Personal Story
When Rebecca Cooper was four years old, her father was killed in an automobile accident. A year later, her mother could not take care of Rebecca and her little sister. Her mother left her and her sister with a babysitter and never came back! She lived in foster care and then with her aging grandparents. This proved to be more of a care-giving situation than a nurturing one for Rebecca.
Her grandfather died while she was in 6th grade. That grief was a contributing factor for Rebecca trying to find a way to numb her feelings. She would think about her weight, diets, food, and body image as a diversion. Food became a coping mechanism for her and a way to increase self-esteem through a slim outer appearance. She would overeat and then restrict food. This put her on a roller coaster of diets and binges that sent her into the vortex of an eating disorder that consumed many years of her life. Rebecca was eating and restricting food, which is commonly identified as compulsive overeating or binge eating, bulimia, and anorexia.

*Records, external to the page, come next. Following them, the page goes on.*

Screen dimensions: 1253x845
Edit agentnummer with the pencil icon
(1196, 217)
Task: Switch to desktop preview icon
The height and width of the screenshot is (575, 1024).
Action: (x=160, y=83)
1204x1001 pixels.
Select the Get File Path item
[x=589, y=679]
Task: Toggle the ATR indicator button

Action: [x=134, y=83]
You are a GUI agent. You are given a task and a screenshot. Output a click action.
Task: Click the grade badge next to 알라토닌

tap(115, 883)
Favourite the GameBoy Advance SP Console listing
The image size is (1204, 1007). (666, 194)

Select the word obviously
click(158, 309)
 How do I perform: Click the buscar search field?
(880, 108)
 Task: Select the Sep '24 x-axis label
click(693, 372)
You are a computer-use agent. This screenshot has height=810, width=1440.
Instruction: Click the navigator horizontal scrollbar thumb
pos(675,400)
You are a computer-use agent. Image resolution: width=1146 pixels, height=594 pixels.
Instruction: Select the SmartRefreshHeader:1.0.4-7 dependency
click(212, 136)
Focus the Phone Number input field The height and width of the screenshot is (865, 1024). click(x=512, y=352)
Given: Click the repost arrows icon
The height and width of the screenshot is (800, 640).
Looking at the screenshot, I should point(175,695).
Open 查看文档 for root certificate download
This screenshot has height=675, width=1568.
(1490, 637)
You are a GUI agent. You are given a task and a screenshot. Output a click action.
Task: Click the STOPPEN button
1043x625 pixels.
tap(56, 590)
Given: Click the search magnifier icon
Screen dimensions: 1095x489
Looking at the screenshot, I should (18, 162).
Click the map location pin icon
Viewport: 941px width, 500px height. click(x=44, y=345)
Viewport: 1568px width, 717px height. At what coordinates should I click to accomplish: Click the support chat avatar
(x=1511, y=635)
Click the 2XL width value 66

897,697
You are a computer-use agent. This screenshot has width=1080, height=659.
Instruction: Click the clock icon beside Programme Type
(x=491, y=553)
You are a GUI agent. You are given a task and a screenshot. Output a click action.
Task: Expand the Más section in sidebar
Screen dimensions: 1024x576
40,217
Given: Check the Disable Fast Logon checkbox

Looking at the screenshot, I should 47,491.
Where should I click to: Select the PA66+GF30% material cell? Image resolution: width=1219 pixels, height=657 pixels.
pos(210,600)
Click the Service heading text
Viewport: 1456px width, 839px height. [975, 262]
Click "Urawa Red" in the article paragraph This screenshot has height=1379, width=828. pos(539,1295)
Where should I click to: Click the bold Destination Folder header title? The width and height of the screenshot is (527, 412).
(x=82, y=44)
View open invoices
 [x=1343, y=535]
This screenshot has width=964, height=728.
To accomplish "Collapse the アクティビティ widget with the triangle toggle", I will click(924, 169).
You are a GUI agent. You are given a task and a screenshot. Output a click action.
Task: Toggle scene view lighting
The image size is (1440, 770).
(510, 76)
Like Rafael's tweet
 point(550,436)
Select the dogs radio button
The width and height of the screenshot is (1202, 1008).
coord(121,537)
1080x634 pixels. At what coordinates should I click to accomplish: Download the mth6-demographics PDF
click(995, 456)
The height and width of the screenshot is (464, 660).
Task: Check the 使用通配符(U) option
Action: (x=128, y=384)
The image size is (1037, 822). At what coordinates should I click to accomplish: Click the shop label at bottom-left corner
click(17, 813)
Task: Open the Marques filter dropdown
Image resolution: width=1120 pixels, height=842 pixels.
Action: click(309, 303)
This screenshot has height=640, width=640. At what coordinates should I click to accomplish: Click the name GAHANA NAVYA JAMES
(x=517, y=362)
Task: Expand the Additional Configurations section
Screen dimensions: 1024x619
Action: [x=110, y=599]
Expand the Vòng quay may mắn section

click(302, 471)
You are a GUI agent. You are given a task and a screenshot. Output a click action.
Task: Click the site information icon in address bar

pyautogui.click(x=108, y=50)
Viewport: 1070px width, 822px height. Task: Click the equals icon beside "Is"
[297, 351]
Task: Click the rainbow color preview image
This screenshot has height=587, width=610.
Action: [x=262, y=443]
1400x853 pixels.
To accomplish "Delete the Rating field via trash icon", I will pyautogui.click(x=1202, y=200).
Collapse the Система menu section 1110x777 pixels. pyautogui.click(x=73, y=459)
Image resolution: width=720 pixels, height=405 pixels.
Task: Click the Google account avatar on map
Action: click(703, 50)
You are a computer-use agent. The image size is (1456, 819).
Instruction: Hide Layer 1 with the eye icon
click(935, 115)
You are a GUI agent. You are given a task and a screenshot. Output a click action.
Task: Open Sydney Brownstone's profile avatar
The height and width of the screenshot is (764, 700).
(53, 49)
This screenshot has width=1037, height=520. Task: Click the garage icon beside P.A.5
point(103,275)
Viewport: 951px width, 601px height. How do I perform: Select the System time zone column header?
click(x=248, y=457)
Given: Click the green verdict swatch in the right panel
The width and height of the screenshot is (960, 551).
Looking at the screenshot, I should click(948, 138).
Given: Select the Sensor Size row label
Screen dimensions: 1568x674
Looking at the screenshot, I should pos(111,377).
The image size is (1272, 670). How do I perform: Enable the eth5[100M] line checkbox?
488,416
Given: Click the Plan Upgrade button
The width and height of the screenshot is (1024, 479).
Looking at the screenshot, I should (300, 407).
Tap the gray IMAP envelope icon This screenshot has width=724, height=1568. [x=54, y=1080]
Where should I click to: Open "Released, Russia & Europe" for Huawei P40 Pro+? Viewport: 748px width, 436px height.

Her grandmother died on her 16th birthday leaving her and her sister homeless. She lived with neighbors, distant relatives, and finally, her high school teacher until she went to college. Rebecca was working her way through college dealing with the financial, academic and emotional stress with food.
She found drugs to control her overwhelming appetite and cravings. She started adding alcohol to her addictions and finally hit her bottom on February 25, 1986. Rebecca has been clean and sober since then.
Her first year of recovery was so precarious because of the eating disorder. At that time no one understood eating disorders. “I just wanted to be thin. I hated the person I saw in the mirror. The scale determined how I felt; depressed, out of control, and hopeless. I just couldn’t stop thinking about food, diets, and my weight. I ate when I didn’t want to. No one knew. I was so anxious thinking about how I would get the food, get rid of it or being found out. I didn’t think I could live without the temporary stress relief that my eating disorder provided,” Rebecca said. After almost a year of sobriety, Rebecca was freed from the merry go round of yo-yo dieting and eating disorders.
In recovery Rebecca had many obstacles to work through. Rebecca’s low self-esteem attracted her to abusive relationships. She picked men who validated her own self-contempt. During her destructive marriage she wanted to be loved so bad that she thought to have a baby would make a happy family that she never experienced. She stayed clean and sober through 6 miscarriages. Along with her 12-Step work, she did the recovery work of ‘coming home to her Self.’ This process allowed her to enter into a loving, nurturing, healthy marriage for over 20 years.
Today, she finds her experience invaluable as she helps people change their eating habits and abstain from other addictive behaviors.
After a thirty year separation Rebecca found her mother. It would never be the mother-daughter relationship she had hoped for because her mother could not forgive herself for leaving her girls so long ago. Rebecca’s mother died a few years after that. The doctor used the term “morbid obesity” with regard to her mother’s demise. Her mother still didn’t believe she had a problem with food. When Rebecca went back to her home in Ohio, she found half-eaten boxes of cookies, donuts, cake and gallons of ice cream. Right up to the day she went to the hospital Rebecca’s mother was trying to comfort herself the best way she knew how—with food. Rebecca became even more devoted to her cause. “I’ve always believed that good comes out of bad. However, I never felt that belief applied to the suffering I experienced as a result of my addictions. But today, when I see a young woman recovering from the same disease that plagued me for so long, I realize that God has a plan that is bigger than I could have ever imagined it should be”.